Taşerondan Kadroya Geçen İşçiye “Örtülü” Tasfiye! “Devlet Bize Sahip Çıkmayacaksa Biz Derdimizi Kimle Paylaşacağız!”

Taşerondan Kadroya Geçen İşçiye “Örtülü” Tasfiye! “Devlet Bize Sahip Çıkmayacaksa Biz Derdimizi Kimle Paylaşacağız!”

Türkiye; sayıları 6,5 milyonu bulan “EYT Mağdurları’ndan” sonra çok yakında aileleri ile birlikte 4 milyonu bulan “Kadroya Geçen Taşeron İşçi” mağdurlarıyla yüzleşebilir. Dönemin Çalışma ve Sosyal Güvenlik Bakanı sayın Julide Sarıeroğlu tarafından zapta alınan 696 sayılı Kanun Hükmünde Kararnamenin 127.Maddesi ile 375 sayılı Kanun Hükmünde Kararnameye eklenen geçici 23 ve 24.Madde uyarınca; personel çalıştırılmasına dayalı hizmet alımı sözleşmesi ile çalıştırılan kamu işyerlerindeki alt işveren işçilerinin kadroya geçişi, ücret ile mali ve diğer sosyal haklarına ilişkin esaslar belirlenmiş ve şartları sağlayan işçilerin idareler nezdinde sürekli işçi kadrosuna geçişleri hükümlerine uyulmuyor. Taşerondan kadroya geçirilecek işçilerin ücret ile mali ve diğer sosyal haklarının aynen korunarak hatta ilk altı ay ve sonraki altı ay için Toplu İş Sözleşmesinden kaynaklı %4 TİS zammı ile kadroya geçirileceği ifade edilmişse de maalesef %4’lük TİS zammı haricinde murat edilen netice gerçekleşmedi. Türkiye genelinde farklı devlet dairelerinde 900 bin civarında personel taşerondan kadroya geçirilmişti.

696 sayılı KHK ile taşerondan kadroya geçirilen işçilerin sayısı yaklaşık 900 bin kişi olup; işbu işçileri aileleriyle birlikte düşündüğümüzde 4.000.000 insanı ilgilendiren ciddi bir durum söz konusu.
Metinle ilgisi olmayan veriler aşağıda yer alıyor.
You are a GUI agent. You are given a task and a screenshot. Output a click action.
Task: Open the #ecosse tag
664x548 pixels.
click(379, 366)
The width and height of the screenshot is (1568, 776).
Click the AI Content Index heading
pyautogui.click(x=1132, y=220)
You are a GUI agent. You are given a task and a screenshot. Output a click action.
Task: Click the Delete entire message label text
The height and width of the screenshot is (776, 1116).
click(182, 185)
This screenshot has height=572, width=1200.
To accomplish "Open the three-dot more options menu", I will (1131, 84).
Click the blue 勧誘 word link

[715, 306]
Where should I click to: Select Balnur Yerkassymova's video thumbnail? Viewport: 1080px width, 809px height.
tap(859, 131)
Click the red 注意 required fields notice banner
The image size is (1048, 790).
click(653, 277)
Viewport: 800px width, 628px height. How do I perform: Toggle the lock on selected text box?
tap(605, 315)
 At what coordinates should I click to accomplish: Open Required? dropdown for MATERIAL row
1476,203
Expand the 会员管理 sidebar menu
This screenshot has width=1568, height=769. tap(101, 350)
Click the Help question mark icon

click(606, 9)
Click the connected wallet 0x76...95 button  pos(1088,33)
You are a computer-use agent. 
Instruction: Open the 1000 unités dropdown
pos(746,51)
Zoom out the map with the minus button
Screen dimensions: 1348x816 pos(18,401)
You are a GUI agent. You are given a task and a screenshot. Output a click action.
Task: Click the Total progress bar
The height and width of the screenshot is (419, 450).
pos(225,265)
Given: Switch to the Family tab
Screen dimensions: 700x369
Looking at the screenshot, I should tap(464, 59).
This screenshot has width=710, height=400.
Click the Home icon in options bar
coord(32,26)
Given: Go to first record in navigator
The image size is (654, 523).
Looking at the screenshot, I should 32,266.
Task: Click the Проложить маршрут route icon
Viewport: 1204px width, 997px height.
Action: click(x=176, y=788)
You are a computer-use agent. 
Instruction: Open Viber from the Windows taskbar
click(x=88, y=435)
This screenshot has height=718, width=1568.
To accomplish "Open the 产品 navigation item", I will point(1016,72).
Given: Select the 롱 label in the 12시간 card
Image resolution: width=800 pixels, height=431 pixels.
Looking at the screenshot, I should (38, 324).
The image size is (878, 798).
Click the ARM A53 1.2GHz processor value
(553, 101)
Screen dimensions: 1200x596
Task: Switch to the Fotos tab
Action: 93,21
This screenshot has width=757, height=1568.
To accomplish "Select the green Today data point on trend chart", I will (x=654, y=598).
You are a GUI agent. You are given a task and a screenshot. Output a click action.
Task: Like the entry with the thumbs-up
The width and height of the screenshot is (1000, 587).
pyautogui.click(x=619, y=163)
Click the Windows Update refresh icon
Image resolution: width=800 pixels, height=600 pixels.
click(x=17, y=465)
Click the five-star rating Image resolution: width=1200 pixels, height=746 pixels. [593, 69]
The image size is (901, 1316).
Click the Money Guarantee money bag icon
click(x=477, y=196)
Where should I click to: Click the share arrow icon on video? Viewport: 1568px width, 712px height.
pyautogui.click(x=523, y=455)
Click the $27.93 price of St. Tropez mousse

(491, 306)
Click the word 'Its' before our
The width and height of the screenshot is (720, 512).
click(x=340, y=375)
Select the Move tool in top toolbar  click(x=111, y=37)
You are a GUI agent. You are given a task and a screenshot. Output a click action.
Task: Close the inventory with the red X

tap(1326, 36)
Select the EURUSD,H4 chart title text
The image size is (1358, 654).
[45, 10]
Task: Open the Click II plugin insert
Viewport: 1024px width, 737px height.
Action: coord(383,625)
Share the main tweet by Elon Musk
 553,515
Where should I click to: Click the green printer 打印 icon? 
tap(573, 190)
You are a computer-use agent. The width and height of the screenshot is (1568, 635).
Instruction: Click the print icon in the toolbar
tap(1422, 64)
Örneğin bir işçi taşerondayken aldığı ücret asgari ücretin %40 fazlasıyken, kadroya geçtikten sonra artık bu asgari ücretin %4 fazlasını alarak ciddi bir hak kaybına uğradı. 696 sayılı KHK ile taşerondan kadroya geçirilen işçilerin kadroya geçişle birlikte yaşadıkları ikinci bir sorunda zorunlu emeklilik dayatması. 696 sayılı KHK’ya göre sürekli işçi kadrosuna geçirilen işçiler, sosyal güvenlik kurumlarından emeklilik, yaşlılık veya malullük aylığı almaya hak kazandıkları tarihten sonra kamuda çalışamıyorlar. Emeklilik için gerekli asgari koşulları yerine getirenler re’sen emekliye sevk ediliyorlar. Kanundaki emeklilik koşullarını yerine getirmek demek “asgari prim günü” koşulunu sağlamakta. Örneğin 22 Mayıs 1991 tarihinde sigorta girişi bulunan bir kadın işçi 20 yıl sigortalılık süresini ve 5450 prim gününü doldurduğunda 48 yaşında emekli olabiliyor. Emekli aylığı prim gününe göre bağlanıyor. Prim günü ne kadar artarsa emekli aylığı da o kadar artıyor. Asgari prim günü ile emekli olanların aylıkları 1.500 TL ve buna yakın düzeyde oluyor. Halbuki kamudaki normal kadrolu işçiler veya İş-Kur üzerinden alınan 696 sayılı KHK’lı işçiler isterlerse 60 yaşına kadar çalışabiliyorlar. Bu durum Anayasamızın eşitlik ilkesine alenen aykırı olmakla birlikte, 696 sayılı KHK’lı işçinin emeklilik imkanları ile kamudaki normal kadrolu işçinin emeklilik imkanları arasında da ciddi bir orantısızlığa ve ikinci bir mağduriyete daha sebep olmakta.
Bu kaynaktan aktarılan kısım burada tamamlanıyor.